### Stated task
Update the listing below by replacing "Where should I click to:" with "Which spot should I click to:" wherever it occurs. Leave everything else unchanged.

[Data records]
....

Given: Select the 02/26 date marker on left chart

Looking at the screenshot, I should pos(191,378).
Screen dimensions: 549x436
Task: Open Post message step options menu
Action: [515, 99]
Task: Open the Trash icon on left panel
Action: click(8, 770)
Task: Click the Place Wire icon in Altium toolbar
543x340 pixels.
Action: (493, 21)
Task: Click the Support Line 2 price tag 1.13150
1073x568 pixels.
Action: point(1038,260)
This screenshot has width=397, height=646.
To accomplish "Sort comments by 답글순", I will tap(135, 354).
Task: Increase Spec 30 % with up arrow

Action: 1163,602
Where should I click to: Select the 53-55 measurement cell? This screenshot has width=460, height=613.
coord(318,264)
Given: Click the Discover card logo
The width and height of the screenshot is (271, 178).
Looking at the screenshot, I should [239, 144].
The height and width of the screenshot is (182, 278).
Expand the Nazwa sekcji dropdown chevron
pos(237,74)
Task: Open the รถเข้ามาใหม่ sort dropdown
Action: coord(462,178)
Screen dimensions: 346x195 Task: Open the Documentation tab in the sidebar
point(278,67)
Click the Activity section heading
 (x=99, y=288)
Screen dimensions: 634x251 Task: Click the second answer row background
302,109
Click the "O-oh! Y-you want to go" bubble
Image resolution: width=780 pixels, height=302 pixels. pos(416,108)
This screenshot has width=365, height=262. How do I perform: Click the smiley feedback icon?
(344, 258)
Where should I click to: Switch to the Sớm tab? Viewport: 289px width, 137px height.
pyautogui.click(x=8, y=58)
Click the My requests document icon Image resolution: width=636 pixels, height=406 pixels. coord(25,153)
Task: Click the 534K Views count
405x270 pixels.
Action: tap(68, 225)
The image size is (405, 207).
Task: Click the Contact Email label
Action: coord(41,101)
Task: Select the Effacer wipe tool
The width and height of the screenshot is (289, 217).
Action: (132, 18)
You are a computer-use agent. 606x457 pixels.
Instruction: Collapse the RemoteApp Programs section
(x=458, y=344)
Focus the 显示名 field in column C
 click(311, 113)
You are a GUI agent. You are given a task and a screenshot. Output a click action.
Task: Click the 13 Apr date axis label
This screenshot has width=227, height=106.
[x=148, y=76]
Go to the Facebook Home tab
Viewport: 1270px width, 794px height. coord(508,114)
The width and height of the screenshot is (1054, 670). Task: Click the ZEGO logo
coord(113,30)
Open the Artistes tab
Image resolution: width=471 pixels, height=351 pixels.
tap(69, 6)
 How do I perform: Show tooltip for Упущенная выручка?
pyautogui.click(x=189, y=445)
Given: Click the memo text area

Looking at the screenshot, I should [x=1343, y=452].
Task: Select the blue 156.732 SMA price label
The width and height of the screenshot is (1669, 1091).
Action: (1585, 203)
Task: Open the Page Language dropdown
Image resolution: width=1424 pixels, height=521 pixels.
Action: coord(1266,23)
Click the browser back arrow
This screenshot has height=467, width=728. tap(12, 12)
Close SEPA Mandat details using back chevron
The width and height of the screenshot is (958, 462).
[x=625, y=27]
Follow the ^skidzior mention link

....

### Completed task
Given: Select the 02/26 date marker on left chart

Looking at the screenshot, I should pos(191,378).
Screen dimensions: 549x436
Task: Open Post message step options menu
Action: [515, 99]
Task: Open the Trash icon on left panel
Action: click(8, 770)
Task: Click the Place Wire icon in Altium toolbar
543x340 pixels.
Action: (493, 21)
Task: Click the Support Line 2 price tag 1.13150
1073x568 pixels.
Action: point(1038,260)
This screenshot has width=397, height=646.
To accomplish "Sort comments by 답글순", I will tap(135, 354).
Task: Increase Spec 30 % with up arrow

Action: 1163,602
Which spot should I click to: Select the 53-55 measurement cell? This screenshot has width=460, height=613.
coord(318,264)
Given: Click the Discover card logo
The width and height of the screenshot is (271, 178).
Looking at the screenshot, I should [239, 144].
The height and width of the screenshot is (182, 278).
Expand the Nazwa sekcji dropdown chevron
pos(237,74)
Task: Open the รถเข้ามาใหม่ sort dropdown
Action: coord(462,178)
Screen dimensions: 346x195 Task: Open the Documentation tab in the sidebar
point(278,67)
Click the Activity section heading
 (x=99, y=288)
Screen dimensions: 634x251 Task: Click the second answer row background
302,109
Click the "O-oh! Y-you want to go" bubble
Image resolution: width=780 pixels, height=302 pixels. pos(416,108)
This screenshot has width=365, height=262. How do I perform: Click the smiley feedback icon?
(344, 258)
Which spot should I click to: Switch to the Sớm tab? Viewport: 289px width, 137px height.
pyautogui.click(x=8, y=58)
Click the My requests document icon Image resolution: width=636 pixels, height=406 pixels. coord(25,153)
Task: Click the 534K Views count
405x270 pixels.
Action: tap(68, 225)
The image size is (405, 207).
Task: Click the Contact Email label
Action: coord(41,101)
Task: Select the Effacer wipe tool
The width and height of the screenshot is (289, 217).
Action: (132, 18)
You are a computer-use agent. 606x457 pixels.
Instruction: Collapse the RemoteApp Programs section
(x=458, y=344)
Focus the 显示名 field in column C
 click(311, 113)
You are a GUI agent. You are given a task and a screenshot. Output a click action.
Task: Click the 13 Apr date axis label
This screenshot has width=227, height=106.
[x=148, y=76]
Go to the Facebook Home tab
Viewport: 1270px width, 794px height. coord(508,114)
The width and height of the screenshot is (1054, 670). Task: Click the ZEGO logo
coord(113,30)
Open the Artistes tab
Image resolution: width=471 pixels, height=351 pixels.
tap(69, 6)
 How do I perform: Show tooltip for Упущенная выручка?
pyautogui.click(x=189, y=445)
Given: Click the memo text area

Looking at the screenshot, I should [x=1343, y=452].
Task: Select the blue 156.732 SMA price label
The width and height of the screenshot is (1669, 1091).
Action: (1585, 203)
Task: Open the Page Language dropdown
Image resolution: width=1424 pixels, height=521 pixels.
Action: coord(1266,23)
Click the browser back arrow
This screenshot has height=467, width=728. tap(12, 12)
Close SEPA Mandat details using back chevron
The width and height of the screenshot is (958, 462).
[x=625, y=27]
Follow the ^skidzior mention link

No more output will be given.